### THE TASK
Rescale the rows starting at the line that contains "Nom complet : (459, 1026)" and ending at the line that contains "Tweet (274, 761)". Write out only those rows with their text unchanged, and multiply each coordinate in them by 1.8, rounding to whole numbers with halves rounded up.

----- PROVIDED RECORDS

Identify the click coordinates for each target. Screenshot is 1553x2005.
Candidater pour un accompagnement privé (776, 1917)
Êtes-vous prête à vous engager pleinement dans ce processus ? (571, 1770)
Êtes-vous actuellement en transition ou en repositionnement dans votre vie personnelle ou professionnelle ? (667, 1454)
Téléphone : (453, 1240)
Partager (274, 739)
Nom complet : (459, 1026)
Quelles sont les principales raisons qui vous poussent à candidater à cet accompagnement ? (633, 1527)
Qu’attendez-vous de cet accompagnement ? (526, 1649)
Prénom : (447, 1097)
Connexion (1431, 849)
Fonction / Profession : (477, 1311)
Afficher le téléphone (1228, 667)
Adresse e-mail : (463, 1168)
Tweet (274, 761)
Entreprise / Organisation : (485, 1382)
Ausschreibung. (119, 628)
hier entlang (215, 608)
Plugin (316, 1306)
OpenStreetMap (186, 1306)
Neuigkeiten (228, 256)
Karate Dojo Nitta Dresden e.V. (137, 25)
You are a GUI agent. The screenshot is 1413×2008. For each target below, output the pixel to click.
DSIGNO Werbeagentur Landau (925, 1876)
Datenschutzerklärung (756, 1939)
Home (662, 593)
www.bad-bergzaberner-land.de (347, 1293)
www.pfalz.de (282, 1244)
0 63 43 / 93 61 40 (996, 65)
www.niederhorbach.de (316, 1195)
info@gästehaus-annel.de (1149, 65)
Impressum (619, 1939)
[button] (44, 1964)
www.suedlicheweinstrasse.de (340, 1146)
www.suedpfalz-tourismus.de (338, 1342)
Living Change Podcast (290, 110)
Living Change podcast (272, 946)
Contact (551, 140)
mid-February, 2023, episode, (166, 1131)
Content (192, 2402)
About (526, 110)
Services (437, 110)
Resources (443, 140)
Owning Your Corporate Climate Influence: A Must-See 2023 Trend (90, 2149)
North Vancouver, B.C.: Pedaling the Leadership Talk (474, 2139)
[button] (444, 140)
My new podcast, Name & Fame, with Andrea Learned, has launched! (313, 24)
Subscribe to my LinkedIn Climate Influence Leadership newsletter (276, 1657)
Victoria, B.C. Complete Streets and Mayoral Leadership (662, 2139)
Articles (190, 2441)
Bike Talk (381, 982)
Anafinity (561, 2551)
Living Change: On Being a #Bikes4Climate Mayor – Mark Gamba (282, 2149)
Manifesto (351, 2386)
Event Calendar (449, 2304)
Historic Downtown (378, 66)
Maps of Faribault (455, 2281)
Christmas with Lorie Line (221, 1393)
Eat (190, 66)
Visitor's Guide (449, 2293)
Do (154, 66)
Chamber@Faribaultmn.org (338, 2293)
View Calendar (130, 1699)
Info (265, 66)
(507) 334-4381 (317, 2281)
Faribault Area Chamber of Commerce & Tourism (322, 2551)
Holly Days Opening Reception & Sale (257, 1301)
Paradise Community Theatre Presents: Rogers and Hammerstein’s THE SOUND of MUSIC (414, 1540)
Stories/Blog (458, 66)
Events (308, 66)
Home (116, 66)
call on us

----------

### OUTPUT FOR THIS TASK
Nom complet : (826, 1847)
Quelles sont les principales raisons qui vous poussent à candidater à cet accompagnement ? (1139, 2749)
Qu’attendez-vous de cet accompagnement ? (947, 2968)
Prénom : (805, 1975)
Connexion (2576, 1528)
Fonction / Profession : (859, 2360)
Afficher le téléphone (2210, 1201)
Adresse e-mail : (833, 2102)
Tweet (493, 1370)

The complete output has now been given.